You know who I blame for all this? Those stupid hanging chads.

“Blame them for what, Paul?” For everything. For the entire dumpster fire that is the 21st century. For they are the nexus point on which the whole of modern history turns. They were the beating butterfly’s wings that triggered storms from Baghdad to Aleppo to Kyiv, and which rained down everything from Boris and Brexit to Trump and “Trussonomics” on our unsuspecting heads.

You remember the hanging chads, right? Those tiny bits of paper left by hole-punching machines that, during the 2000 US presidential election, led to thousands of votes in the state of Florida being discounted. A recount was ordered, only to be cancelled by the Supreme Court – allowing five elderly, conservative justices to hand the White House to George W Bush, even though later independent investigations showed that Bush’s opponent, Al Gore, had won the state. That’s an actual stolen election (as opposed to the fake one Donnie Trump’s still banging on about) in the world’s so-called greatest democracy, that we all just collectively shrugged and moved on from.

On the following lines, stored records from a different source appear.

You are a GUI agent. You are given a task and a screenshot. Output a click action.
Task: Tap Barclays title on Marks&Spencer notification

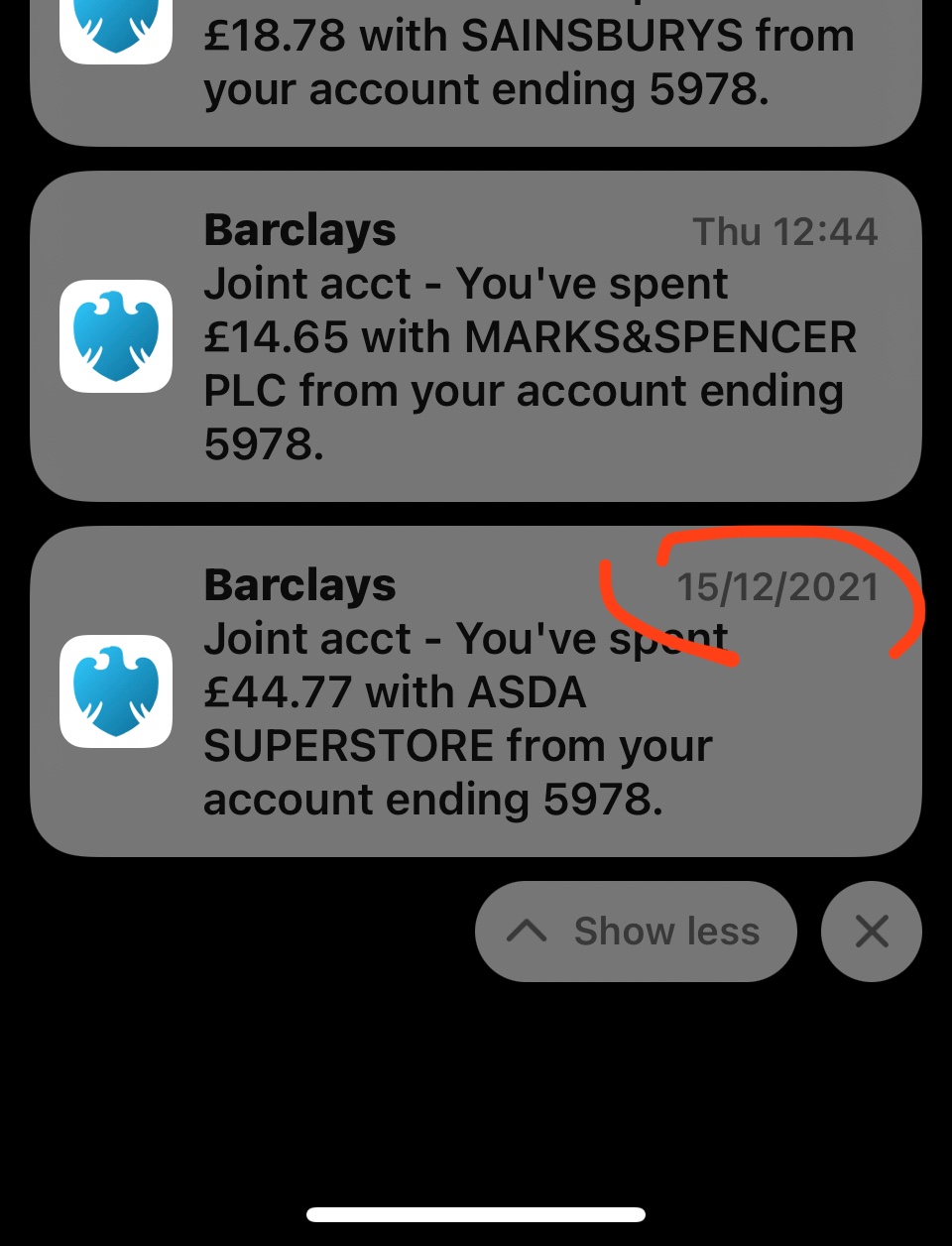tap(299, 231)
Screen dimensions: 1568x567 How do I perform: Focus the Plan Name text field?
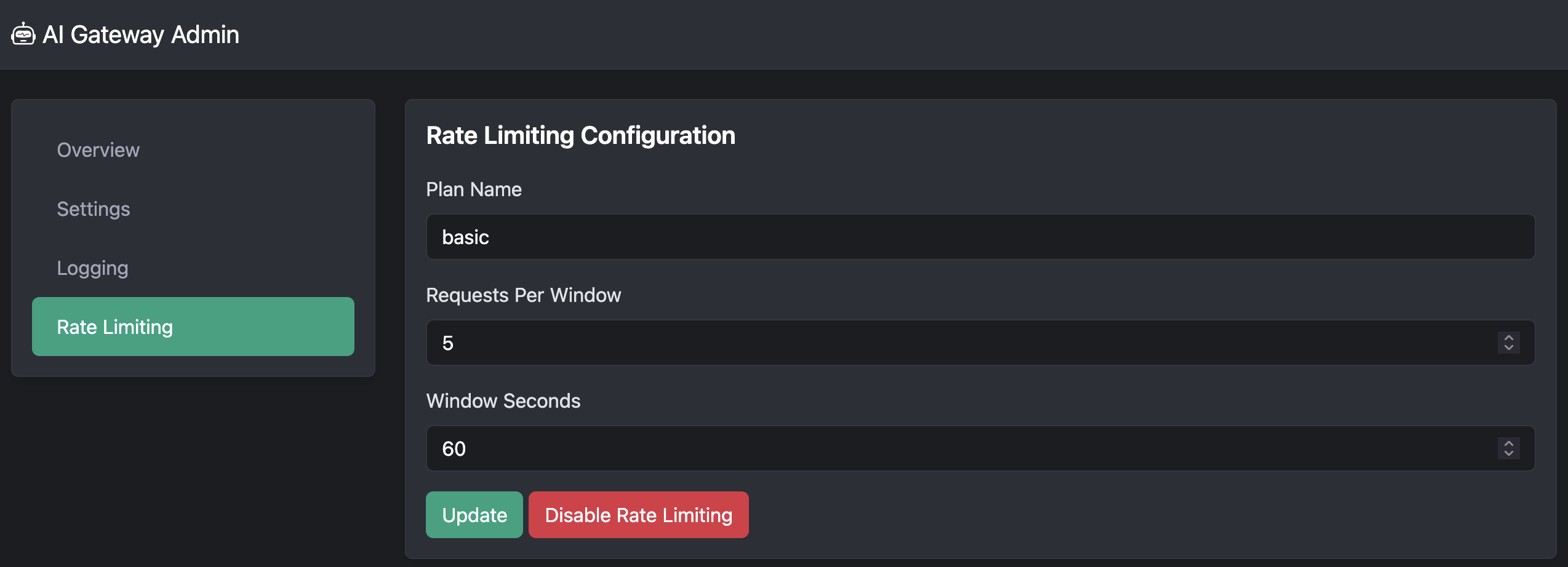(x=980, y=237)
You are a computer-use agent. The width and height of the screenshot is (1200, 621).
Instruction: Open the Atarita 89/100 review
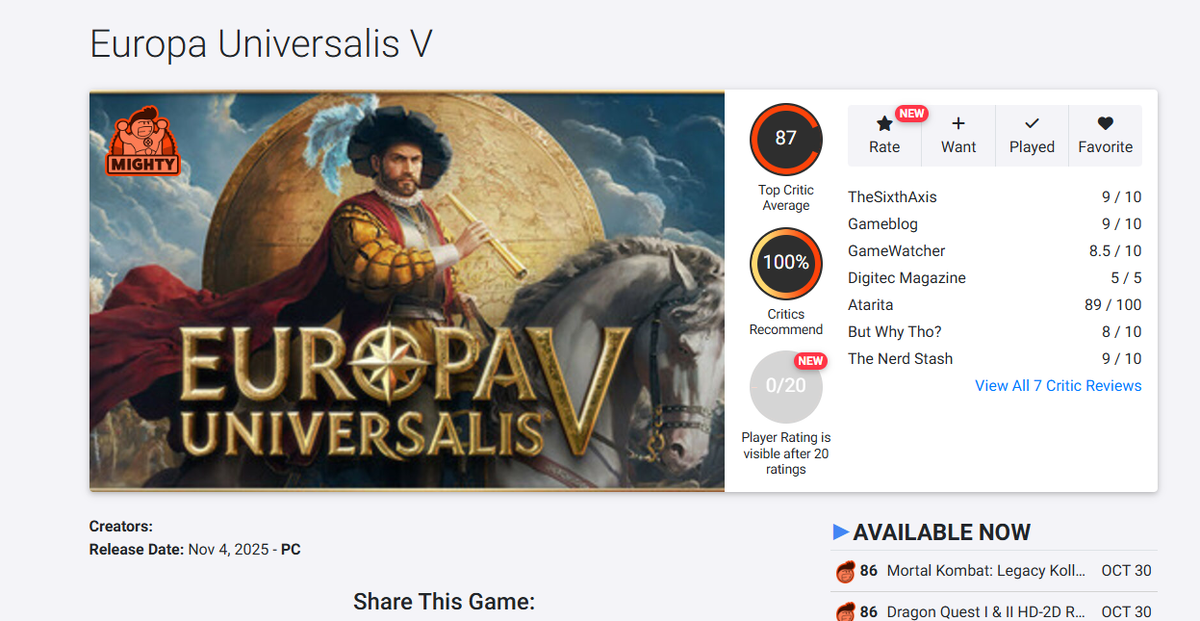click(995, 305)
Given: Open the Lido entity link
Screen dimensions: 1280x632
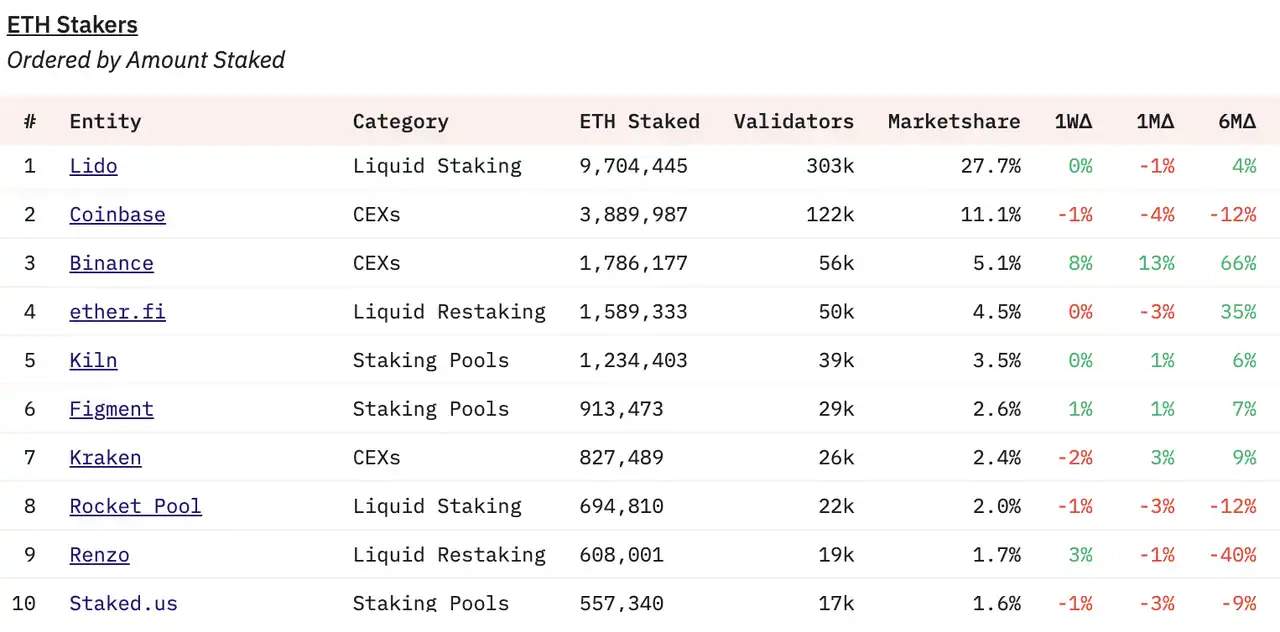Looking at the screenshot, I should pyautogui.click(x=93, y=166).
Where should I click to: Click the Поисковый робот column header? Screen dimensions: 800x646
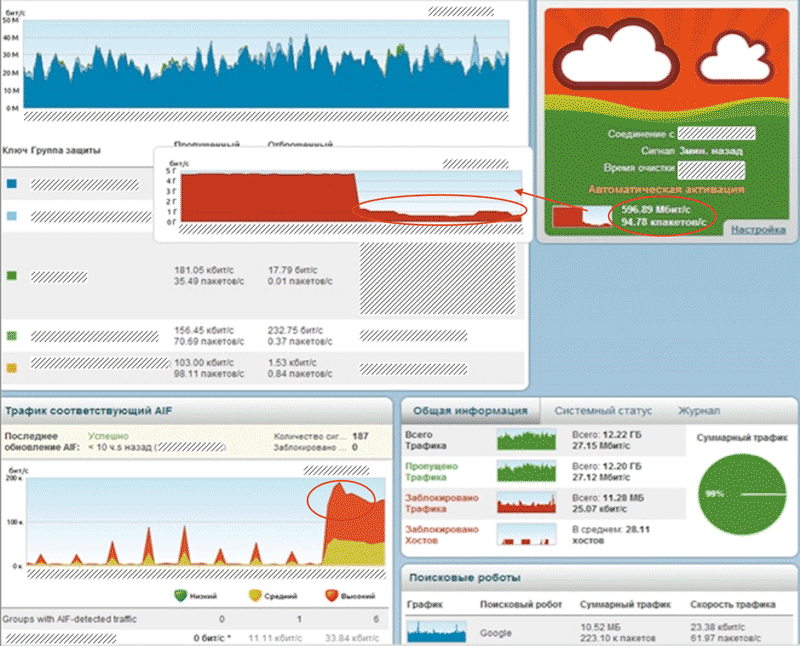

Except we didn’t, really. Because the ripples from that Supreme Court decision would continue to spread around the globe for decades to come. George W Bush’s illegal invasion of Iraq resulted in more than 150,000 violent deaths in that benighted country, and radicalised a generation of terrorists. The multi-trillion dollar cost of the war forced America to go cap in hand to China, which now has its old geopolitical rival – to put it bluntly – by the balls. Stripped of its authority on the world stage – and with zero appetite among US citizens for more foreign adventures – a cowed America sat back and allowed Vladimir Putin to wage war in Chechnya, in Syria (half a million deaths, and counting) and now in Ukraine, where a humanitarian tragedy has been accompanied by a global economic shock that’s left people from Warsaw to Wisbech struggling to heat their homes. 

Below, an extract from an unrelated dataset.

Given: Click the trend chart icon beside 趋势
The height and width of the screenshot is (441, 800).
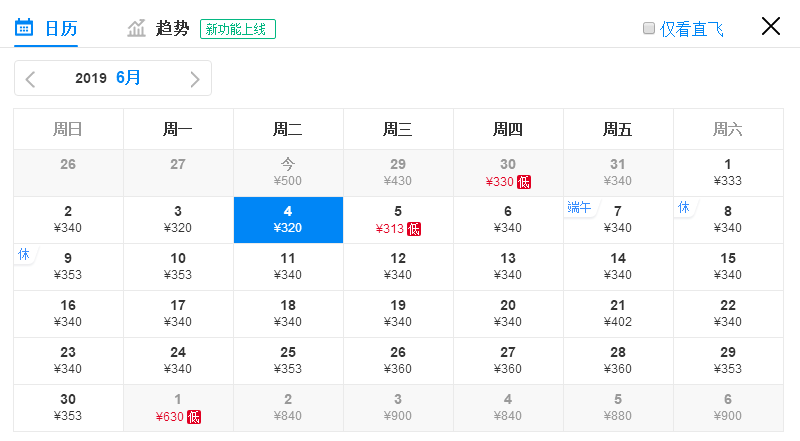Looking at the screenshot, I should coord(136,28).
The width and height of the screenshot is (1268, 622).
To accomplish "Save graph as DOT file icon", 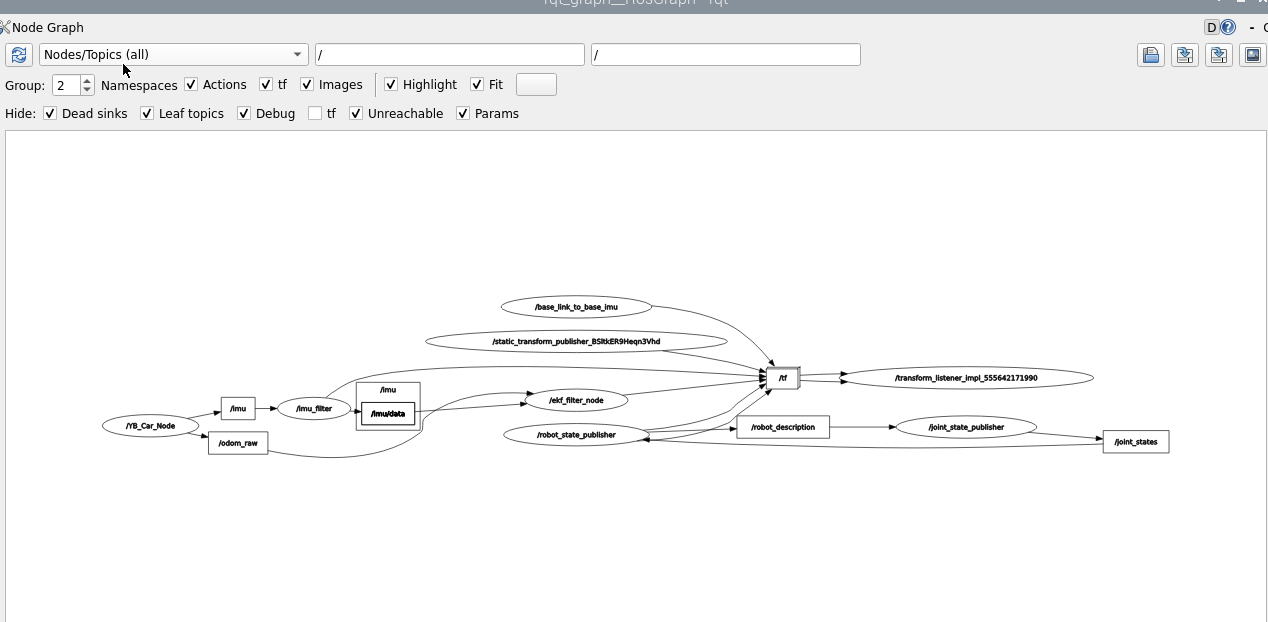I will 1185,55.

In Britain, meanwhile, Tony Blair’s blind loyalty to Bush’s illegal Middle East crusade effectively killed the New Labour project, squandering all the optimism and goodwill of that 1997 new dawn. Would Gordon Brown have lost the 2010 election without the shadow of Iraq still looming over his party and his government? Possibly. But the fact his natural heir, former foreign secretary David Miliband, was viewed as so complicit in the Iraq disaster probably tipped the balance of the subsequent Labour leadership election in favour of his less persuasive brother Ed, which in turn probably led to David Cameron’s majority at the 2015 election.

And we all know what happened after that, don’t we readers? There’s a very clear, very straight line between Cameron’s manifesto pledge to hold a referendum on EU membership to all the chaos (without Ed Miliband, as it turned out) that followed – chaos in which we all became hostages in the endless Tory psychodrama. (To add to the perfect storm of events, Labour also chose this exact moment to put its faith in Russia Today’s Jeremy Corbyn, whose leadership helped deliver both Brexit and Boris Johnson’s whomping 2019 majority.) 

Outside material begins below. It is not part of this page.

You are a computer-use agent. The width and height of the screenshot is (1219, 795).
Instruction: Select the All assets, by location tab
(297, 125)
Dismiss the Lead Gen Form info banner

And now (at time of writing, at least*) we have Liz Truss, who has managed the spectacular feat of tanking the British economy at a point in her new job when most of us are still waiting for IT to sort us out with a log-in.

So as you burn another dining room chair to keep warm this winter, remember those five people – Supreme Court justices William H. Rehnquist, Sandra Day O’Connor, Antonin Scalia, Anthony M Kennedy and Clarence Thomas – who set the course for the entire 21st century. And as you watch in horror as Liz “pork markets!” Truss* pours yet more effluent – both literal and metaphorical – into the open sewer that is Britain in 2022, and Putin threatens to go nuclear, and the children of Syria continue to die in chemical weapons attacks, think of those little bits of paper in Florida, and consider how different the world might look today if they’d only used a better sodding hole-punch.